Citation : 2021 Latest Caselaw 21256 Ker
Judgement Date : 29 October, 2021

Kerala High Court
Prameela Fergod vs State Of Kerala on 29 October, 2021
CRL.MC NO. 1109 OF 2018
                                1

                                                       'C.R.'
           IN THE HIGH COURT OF KERALA AT ERNAKULAM
                             PRESENT
         THE HONOURABLE MR.JUSTICE MOHAMMED NIAS C.P.
  FRIDAY, THE 29TH DAY OF OCTOBER 2021 / 7TH KARTHIKA, 1943
                    CRL.MC NO. 1109 OF 2018
      CRIME NO.19/2016 OF KANJIRAMKULAM POLICE STATION,
                       THIRUVANANTHAPURAM
   IN CC 1353/2016 OF JUDICIAL MAGISTRATE OF FIRST CLASS -
            III, NEYYATTINKARA, THIRUVANANTHAPURAM
PETITIONER/ACCUSED:

         PRAMEELA FERGOD, AGED 45 YEARS
         D/O. OF AGNUS, AGNAL VILLA,
         KARUMKULAM VILLAGE,
         PULLUVILA P.O.-695526, THIRUVANANTHAPURAM.

[Target position records]
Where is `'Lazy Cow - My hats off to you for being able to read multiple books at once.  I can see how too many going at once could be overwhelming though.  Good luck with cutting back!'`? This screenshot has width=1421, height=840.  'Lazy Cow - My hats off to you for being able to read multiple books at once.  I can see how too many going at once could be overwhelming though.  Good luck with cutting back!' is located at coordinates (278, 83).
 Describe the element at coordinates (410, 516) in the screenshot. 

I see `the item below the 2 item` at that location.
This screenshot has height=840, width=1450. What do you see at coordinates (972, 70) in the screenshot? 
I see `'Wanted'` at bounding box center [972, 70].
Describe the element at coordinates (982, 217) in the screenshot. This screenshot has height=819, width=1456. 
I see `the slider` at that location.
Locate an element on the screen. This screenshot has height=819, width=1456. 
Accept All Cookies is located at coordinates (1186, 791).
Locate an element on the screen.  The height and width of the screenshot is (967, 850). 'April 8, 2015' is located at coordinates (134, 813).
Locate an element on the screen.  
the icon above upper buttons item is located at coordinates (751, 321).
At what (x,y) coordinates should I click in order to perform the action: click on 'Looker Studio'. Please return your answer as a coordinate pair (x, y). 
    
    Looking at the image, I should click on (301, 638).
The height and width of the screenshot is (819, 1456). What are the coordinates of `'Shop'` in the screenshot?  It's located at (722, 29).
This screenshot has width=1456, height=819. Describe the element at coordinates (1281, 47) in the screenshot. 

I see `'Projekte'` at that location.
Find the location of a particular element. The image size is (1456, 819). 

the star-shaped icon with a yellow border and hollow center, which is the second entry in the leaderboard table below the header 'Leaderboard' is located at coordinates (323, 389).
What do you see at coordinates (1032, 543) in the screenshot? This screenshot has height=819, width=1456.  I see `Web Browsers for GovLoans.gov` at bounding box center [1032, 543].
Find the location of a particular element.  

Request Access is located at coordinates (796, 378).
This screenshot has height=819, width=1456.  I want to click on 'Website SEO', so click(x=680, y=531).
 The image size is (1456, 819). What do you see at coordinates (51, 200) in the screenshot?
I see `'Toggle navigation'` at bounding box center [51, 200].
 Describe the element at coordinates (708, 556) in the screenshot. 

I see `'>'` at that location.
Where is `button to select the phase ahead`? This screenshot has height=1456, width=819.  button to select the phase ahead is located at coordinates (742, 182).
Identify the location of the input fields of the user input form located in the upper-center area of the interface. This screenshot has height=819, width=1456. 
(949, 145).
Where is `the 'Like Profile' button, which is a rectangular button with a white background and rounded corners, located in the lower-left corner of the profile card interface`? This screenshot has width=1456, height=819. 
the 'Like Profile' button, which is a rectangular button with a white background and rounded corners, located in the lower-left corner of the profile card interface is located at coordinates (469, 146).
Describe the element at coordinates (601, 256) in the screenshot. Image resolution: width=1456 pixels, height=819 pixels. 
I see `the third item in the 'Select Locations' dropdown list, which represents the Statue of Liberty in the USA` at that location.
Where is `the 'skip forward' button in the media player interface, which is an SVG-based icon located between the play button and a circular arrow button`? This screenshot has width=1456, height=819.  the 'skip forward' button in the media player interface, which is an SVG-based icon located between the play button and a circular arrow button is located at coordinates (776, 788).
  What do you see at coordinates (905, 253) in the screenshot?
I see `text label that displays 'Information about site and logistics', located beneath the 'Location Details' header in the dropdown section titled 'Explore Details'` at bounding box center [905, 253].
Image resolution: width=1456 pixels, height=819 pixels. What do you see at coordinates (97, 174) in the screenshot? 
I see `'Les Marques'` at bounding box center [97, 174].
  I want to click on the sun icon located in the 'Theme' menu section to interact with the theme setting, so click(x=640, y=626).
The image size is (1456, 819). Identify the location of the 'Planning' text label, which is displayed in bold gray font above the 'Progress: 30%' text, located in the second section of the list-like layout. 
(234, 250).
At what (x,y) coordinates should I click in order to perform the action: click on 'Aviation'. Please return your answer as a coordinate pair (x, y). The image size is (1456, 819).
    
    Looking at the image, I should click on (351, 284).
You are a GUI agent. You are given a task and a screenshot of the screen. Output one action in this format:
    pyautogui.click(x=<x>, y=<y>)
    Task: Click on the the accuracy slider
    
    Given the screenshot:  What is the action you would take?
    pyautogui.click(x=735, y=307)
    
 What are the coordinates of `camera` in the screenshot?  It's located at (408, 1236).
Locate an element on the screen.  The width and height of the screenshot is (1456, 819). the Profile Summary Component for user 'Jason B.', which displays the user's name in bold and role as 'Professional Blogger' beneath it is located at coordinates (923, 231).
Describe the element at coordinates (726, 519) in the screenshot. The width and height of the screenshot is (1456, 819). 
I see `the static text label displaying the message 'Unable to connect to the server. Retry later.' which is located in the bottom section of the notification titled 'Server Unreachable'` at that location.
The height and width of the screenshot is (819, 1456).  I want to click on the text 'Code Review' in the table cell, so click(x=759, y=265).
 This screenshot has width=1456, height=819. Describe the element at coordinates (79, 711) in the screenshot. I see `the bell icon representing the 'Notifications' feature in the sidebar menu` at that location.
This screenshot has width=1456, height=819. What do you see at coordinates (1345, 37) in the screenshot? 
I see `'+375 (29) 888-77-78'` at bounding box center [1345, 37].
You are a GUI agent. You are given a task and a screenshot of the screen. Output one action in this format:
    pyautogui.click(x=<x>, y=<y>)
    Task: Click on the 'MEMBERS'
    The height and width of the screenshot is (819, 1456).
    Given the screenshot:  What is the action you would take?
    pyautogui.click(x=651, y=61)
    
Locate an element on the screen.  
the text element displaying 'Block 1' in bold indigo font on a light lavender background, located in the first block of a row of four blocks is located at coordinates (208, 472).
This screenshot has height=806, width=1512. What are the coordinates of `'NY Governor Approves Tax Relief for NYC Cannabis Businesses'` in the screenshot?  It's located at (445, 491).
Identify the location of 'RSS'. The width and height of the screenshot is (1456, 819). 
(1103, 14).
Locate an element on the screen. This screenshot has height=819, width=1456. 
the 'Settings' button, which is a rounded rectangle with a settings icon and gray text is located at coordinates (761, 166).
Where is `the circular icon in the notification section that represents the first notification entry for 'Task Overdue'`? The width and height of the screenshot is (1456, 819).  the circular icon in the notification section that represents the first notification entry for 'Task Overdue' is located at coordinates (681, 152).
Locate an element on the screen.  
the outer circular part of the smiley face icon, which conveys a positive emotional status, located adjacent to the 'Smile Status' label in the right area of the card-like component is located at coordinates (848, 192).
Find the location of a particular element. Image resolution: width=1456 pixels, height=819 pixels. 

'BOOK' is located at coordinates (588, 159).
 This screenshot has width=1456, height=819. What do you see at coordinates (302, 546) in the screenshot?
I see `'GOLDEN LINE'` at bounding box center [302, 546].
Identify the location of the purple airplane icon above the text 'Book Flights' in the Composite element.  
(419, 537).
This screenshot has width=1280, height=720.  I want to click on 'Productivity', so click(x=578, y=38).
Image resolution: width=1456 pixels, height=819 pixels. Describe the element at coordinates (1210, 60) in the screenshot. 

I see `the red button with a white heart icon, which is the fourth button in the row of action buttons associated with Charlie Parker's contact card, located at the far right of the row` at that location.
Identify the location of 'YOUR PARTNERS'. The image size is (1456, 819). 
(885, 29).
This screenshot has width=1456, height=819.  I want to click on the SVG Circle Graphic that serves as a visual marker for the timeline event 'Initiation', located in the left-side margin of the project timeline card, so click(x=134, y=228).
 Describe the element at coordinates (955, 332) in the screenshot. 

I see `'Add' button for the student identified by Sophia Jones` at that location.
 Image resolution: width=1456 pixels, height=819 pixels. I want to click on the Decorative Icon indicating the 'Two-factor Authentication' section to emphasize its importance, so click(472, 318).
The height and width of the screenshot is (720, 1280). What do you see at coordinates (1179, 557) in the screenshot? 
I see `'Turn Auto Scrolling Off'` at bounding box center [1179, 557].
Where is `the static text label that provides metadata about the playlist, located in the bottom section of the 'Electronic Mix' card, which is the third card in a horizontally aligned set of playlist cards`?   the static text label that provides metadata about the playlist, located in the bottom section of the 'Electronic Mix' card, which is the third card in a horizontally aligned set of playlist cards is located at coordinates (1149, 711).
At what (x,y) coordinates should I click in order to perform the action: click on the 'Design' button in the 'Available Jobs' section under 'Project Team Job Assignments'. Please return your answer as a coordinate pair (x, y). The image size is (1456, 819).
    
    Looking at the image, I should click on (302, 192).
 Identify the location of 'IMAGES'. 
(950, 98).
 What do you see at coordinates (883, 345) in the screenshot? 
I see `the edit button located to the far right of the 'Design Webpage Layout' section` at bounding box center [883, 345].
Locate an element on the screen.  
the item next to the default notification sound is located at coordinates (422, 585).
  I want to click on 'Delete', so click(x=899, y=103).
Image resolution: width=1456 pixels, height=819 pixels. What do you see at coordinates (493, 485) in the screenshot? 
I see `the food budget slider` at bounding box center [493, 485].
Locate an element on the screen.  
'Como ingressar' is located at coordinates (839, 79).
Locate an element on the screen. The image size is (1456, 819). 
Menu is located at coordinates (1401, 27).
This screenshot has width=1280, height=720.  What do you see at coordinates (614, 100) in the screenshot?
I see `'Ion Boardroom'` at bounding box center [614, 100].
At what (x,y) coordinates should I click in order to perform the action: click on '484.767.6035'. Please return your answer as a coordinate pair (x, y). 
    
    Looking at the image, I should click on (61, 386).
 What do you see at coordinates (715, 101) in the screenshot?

Tasks and exercises
(A) Copy out the entries word for word, from the line with "Describe the element at coordinates (601, 256)" up to and including the line with "pyautogui.click(x=735, y=307)".
(B) Pick up the Kerala High Court judgment from where it ends and keep writing it.

The responses
(A)
Describe the element at coordinates (601, 256) in the screenshot. Image resolution: width=1456 pixels, height=819 pixels. 
I see `the third item in the 'Select Locations' dropdown list, which represents the Statue of Liberty in the USA` at that location.
Where is `the 'skip forward' button in the media player interface, which is an SVG-based icon located between the play button and a circular arrow button`? This screenshot has width=1456, height=819.  the 'skip forward' button in the media player interface, which is an SVG-based icon located between the play button and a circular arrow button is located at coordinates (776, 788).
  What do you see at coordinates (905, 253) in the screenshot?
I see `text label that displays 'Information about site and logistics', located beneath the 'Location Details' header in the dropdown section titled 'Explore Details'` at bounding box center [905, 253].
Image resolution: width=1456 pixels, height=819 pixels. What do you see at coordinates (97, 174) in the screenshot? 
I see `'Les Marques'` at bounding box center [97, 174].
  I want to click on the sun icon located in the 'Theme' menu section to interact with the theme setting, so click(x=640, y=626).
The image size is (1456, 819). Identify the location of the 'Planning' text label, which is displayed in bold gray font above the 'Progress: 30%' text, located in the second section of the list-like layout. 
(234, 250).
At what (x,y) coordinates should I click in order to perform the action: click on 'Aviation'. Please return your answer as a coordinate pair (x, y). The image size is (1456, 819).
    
    Looking at the image, I should click on (351, 284).
You are a GUI agent. You are given a task and a screenshot of the screen. Output one action in this format:
    pyautogui.click(x=<x>, y=<y>)
    Task: Click on the the accuracy slider
    
    Given the screenshot:  What is the action you would take?
    pyautogui.click(x=735, y=307)

(B)
         BY ADVS.
         SRI.M.RAJESH
         SRI.C.R.SURESH KUMAR

RESPONDENT/STATE/COMPLAINANT:

    1    STATE OF KERALA
         REPRESENTED BY PUBLIC PROSECUTOR,
         HIGH COURT OF KERALA, ERNAKULAM-682031.

    2    SUB INSPECTOR OF POLICE
         KANJIRAMKULAM POLICE STATION, KANJIRAMKULAM
         P.O., THIRUVANANTHAPURAM RURAL-

    3    DANIEL
         AGED 16 YEARS, S/O.PHINIAN VICTOR,
         CHEMPAKARAMANTHURA PURAYIDAM, KARUMKULAM
         VILLAGE, PULLUVILA P.O., THIRUVANANTHAPURAM-
         695526, MINOR, REPRESENTED BY HIS MOTHER, SEENA,
         AGED 39 YEARS, D/O.MARY, CHEMPAKARAMANTHURA
         PURAYIDAM, KARUMKULAM VILLAGE, PULLUVILA P.O.,
         THIRUVANANTHAPURAM-695526.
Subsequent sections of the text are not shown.